* WHAT YOU SHOULD DO *
Copy the lines of data between the line holding "Click Central Banks 2018 value 652" and the line holding "(x=334, y=207)", inclusive, reproducing each one verbatim.

====== GIVEN ENTRIES

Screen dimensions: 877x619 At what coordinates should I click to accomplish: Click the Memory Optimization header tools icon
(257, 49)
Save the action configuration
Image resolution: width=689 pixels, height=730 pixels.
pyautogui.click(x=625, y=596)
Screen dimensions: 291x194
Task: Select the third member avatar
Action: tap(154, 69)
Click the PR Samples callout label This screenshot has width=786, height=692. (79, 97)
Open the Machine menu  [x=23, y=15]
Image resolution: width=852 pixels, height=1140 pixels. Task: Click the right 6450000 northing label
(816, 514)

============
====== GIVEN ENTRIES

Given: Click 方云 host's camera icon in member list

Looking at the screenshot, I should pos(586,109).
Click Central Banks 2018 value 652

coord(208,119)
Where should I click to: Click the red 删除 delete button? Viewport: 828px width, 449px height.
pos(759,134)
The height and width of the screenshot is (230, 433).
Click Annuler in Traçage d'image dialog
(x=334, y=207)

============

* COMPLETED EXERCISE *
Click Central Banks 2018 value 652

coord(208,119)
Where should I click to: Click the red 删除 delete button? Viewport: 828px width, 449px height.
pos(759,134)
The height and width of the screenshot is (230, 433).
Click Annuler in Traçage d'image dialog
(x=334, y=207)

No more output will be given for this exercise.